The Last Vermeer

This is a more or less true story about how the most successful art forger of all time became a national hero to the Dutch.  He is Han Van Meegeren, a flamboyant, temperamental artist and bon vivant who turned to charlatanism and forgery when critics rubbished his first solo exhibition in 1917.  He’s played here with wonderful flair by Guy Pearce, who proves once again he’s not just a pretty-boy graduate of Aussie soaps. 

The story starts in Holland at the end of World War II when the allies found what looks like a genuine Vermeer among thousands of art treasures plundered by the Nazis.  It’s called Christ and The Adulteress and it was found in Hermann Goering’s personal underground stash, so the hunt is on to find out how he got it and to punish whoever gave it to him.  The stakes are high:  firing squads are shooting collaborators in the street. 

Christ and The Adulteress, by Han Van Meegeren

The mission is given to Dutch resistance leader Captain Joseph Piller, now working for the allied administration.  He’s played by Danish actor Claes Bang, who seems to be making a career out of films about art.  I last saw him in The Burnt Orange Heresy, but he was also in that strange arty thing The Square, which was produced by billionaire Dan Friedkin, now having his first go as a director with The Last Vermeer.
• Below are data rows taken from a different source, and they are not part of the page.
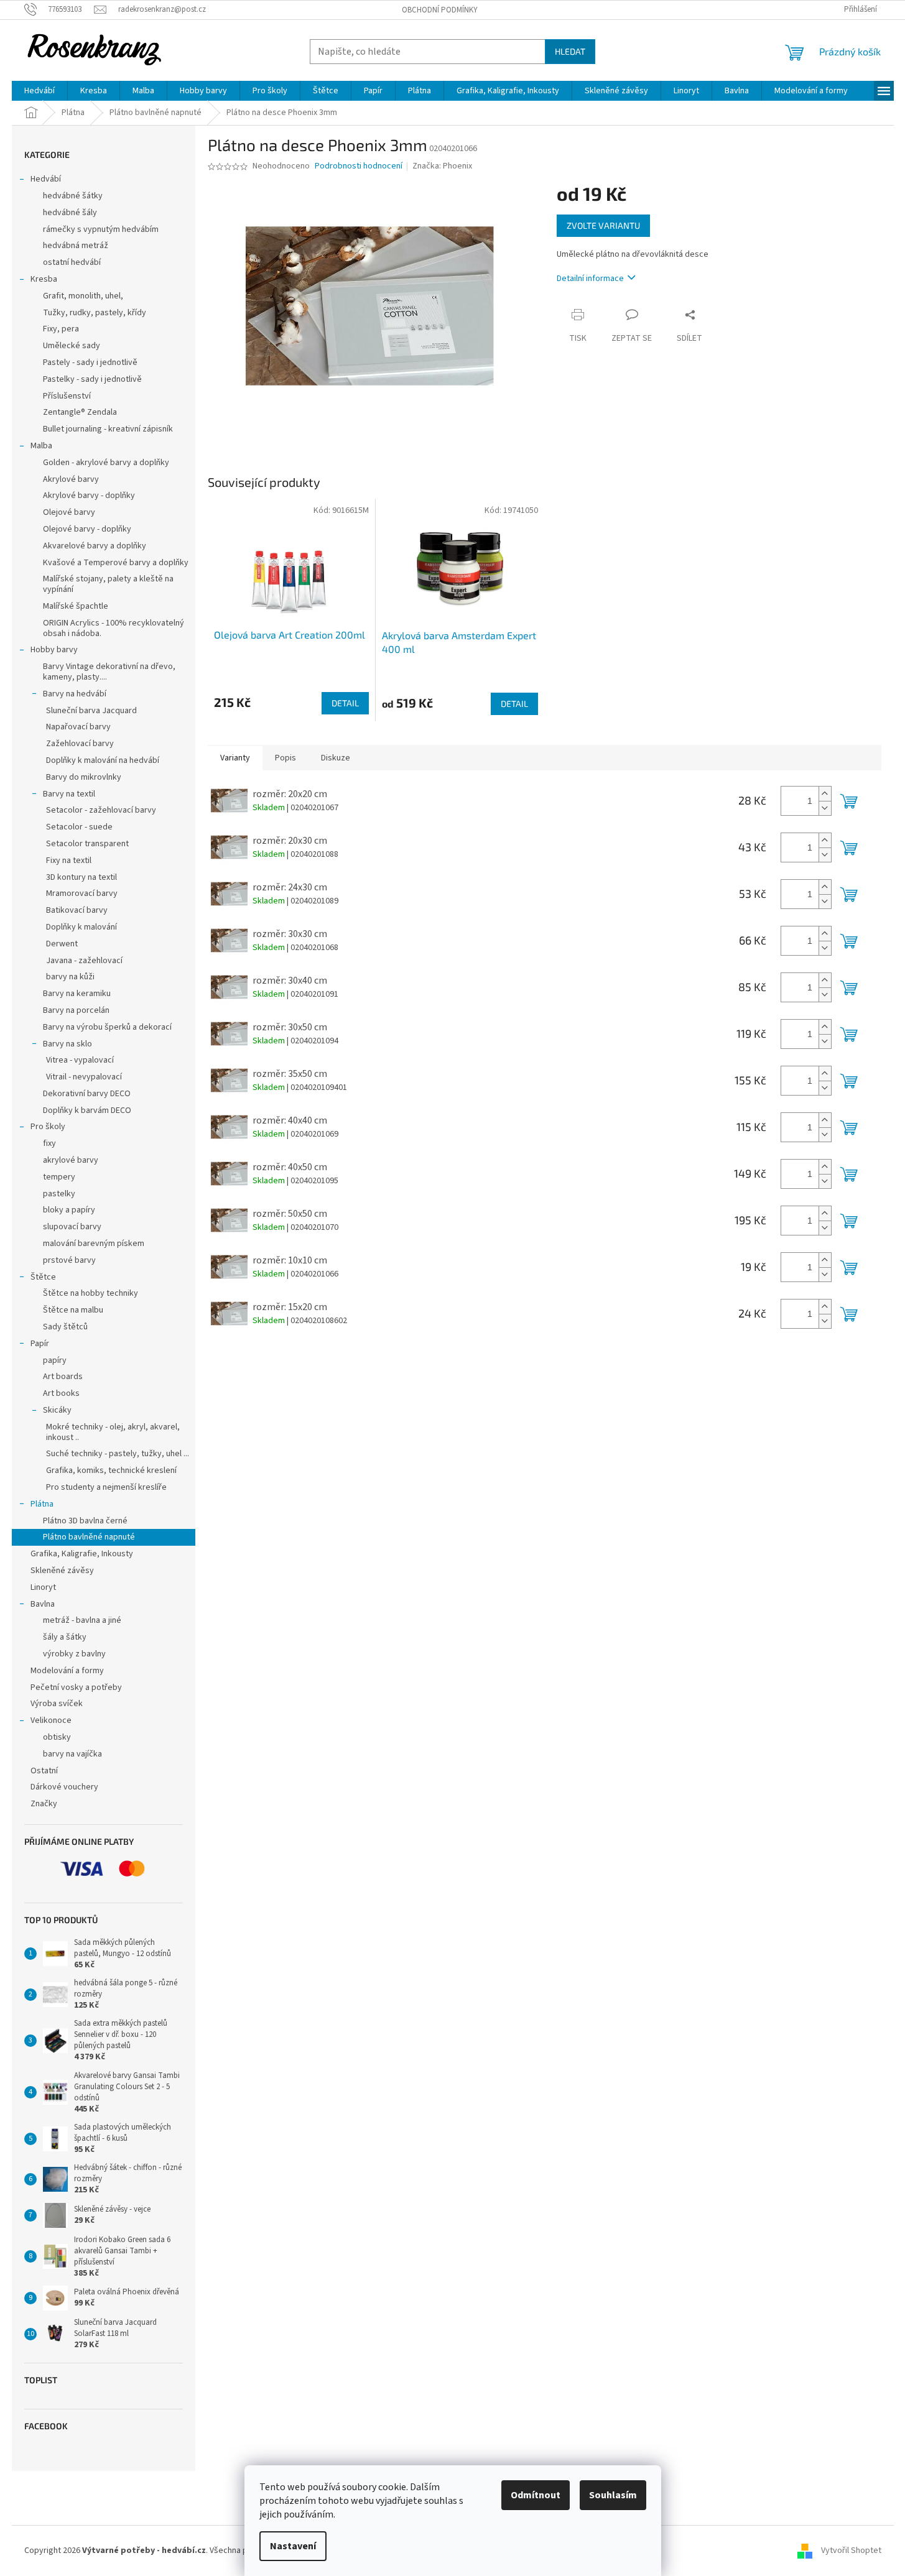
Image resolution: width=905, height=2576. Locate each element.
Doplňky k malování (81, 927)
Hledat (570, 51)
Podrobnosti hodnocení (358, 166)
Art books (61, 1393)
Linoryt (43, 1587)
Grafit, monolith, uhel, (83, 296)
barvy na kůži (70, 977)
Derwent (62, 944)
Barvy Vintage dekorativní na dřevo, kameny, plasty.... (109, 671)
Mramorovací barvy (82, 893)
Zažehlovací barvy (80, 743)
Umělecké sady (71, 345)
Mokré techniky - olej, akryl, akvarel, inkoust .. (113, 1432)
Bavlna (42, 1604)
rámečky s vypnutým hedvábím (101, 229)
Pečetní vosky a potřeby (76, 1687)
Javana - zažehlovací (84, 960)
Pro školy (47, 1126)
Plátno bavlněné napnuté (89, 1537)
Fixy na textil (68, 860)
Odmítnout (535, 2495)
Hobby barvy (54, 650)
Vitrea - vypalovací (80, 1060)
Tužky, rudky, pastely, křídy (94, 313)
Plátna (41, 1504)
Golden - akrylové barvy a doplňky (106, 462)
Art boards (63, 1376)
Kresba (43, 279)
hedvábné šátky (73, 196)
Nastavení (293, 2546)
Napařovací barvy (78, 727)
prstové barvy (69, 1260)
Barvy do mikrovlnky (83, 777)
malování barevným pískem (93, 1243)
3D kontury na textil (81, 877)
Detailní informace (590, 278)
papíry (55, 1360)
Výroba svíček (56, 1703)
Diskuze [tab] (335, 758)
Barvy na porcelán (76, 1010)
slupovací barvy (72, 1227)
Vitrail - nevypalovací (84, 1077)
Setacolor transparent (87, 844)
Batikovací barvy (77, 910)
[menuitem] (39, 91)
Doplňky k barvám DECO (87, 1110)
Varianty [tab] (235, 758)
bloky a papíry (69, 1210)
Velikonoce (51, 1720)
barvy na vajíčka (72, 1754)
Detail (345, 703)
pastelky (59, 1194)
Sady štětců (65, 1327)
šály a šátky (64, 1637)
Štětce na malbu (73, 1310)
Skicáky (57, 1410)
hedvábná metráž (75, 245)
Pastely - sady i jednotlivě (90, 362)
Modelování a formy (67, 1670)
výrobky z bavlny (74, 1654)
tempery (59, 1177)
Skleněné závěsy (62, 1570)
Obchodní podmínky (440, 10)
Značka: (442, 166)
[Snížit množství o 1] (825, 808)
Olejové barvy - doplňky (87, 529)
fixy (49, 1143)
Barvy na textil (69, 794)
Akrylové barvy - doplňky (89, 495)
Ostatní (44, 1771)
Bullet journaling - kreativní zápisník (108, 429)
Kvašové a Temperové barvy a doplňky (115, 562)
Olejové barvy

Piller quickly tracks down Van Meegeren, but from here the story departs from the truth before ending up with Van Meegeren’s real-life trial for treason for selling national treasures to the Nazis.  Friedkin invents the rather implausible scenario that Piller has to hide this vain, enigmatic genius away from vengeful Dutch authorities who seem to want him shot immediately.  Van Meegeren demands to be plied with fine food and whiskey while he paints in his secret studio, although it’s not clear what he’s up to as he hasn’t exactly admitted that Christ and the Adulteress is his own work. 

It seems to me the only reason Friedkin invented this scenario is so that he can put in some exciting escape and chase scenes when the Dutch authorities finally catch up with Van Meegeren.  He also invents a somewhat doleful love story for Piller, which only slows the storytelling down until we arrive at the 1945 treason trial. 

The film’s ending and the real story do accord, but in reality Van Meegeren’s defence all along was that the supposed Old Masters he sold to the Nazis were his own forgeries and therefore worthless.  The Dutch court gave him every opportunity to defend himself, letting him demonstrate his forgery techniques to the jury and at one stage setting him up in a house where, to everyone’s astonishment, he painted a well-known Vermeer – Jesus and the Doctors – in a matter of weeks. 

In the end – spoiler alert! – Van Meegeren was convicted not of treason but of forgery, and as the man who had swindled Göering he became an instant folk hero to the Dutch people.  This much is depicted in the movie, but you wonder why Friedkin didn’t make more of the theme suggested by Van Meegeren himself early on:  why some artworks are worth millions and identical ones only a few hundred dollars.  But having raised this perennially interesting question, Friedkin abandons it in favour of action and love scenes, when he could have enriched this engrossing true story with some salient points about the value and meaning of art. 

Fun fact:  I’d always thought Guy Pearce was one of OUR national treasures, but googling reveals he isn’t a native-born Aussie, dammit.  He was born in England to a Kiwi father and came to Australia at the age of 3.  He was brought up in Geelong and still barracks for that footy team.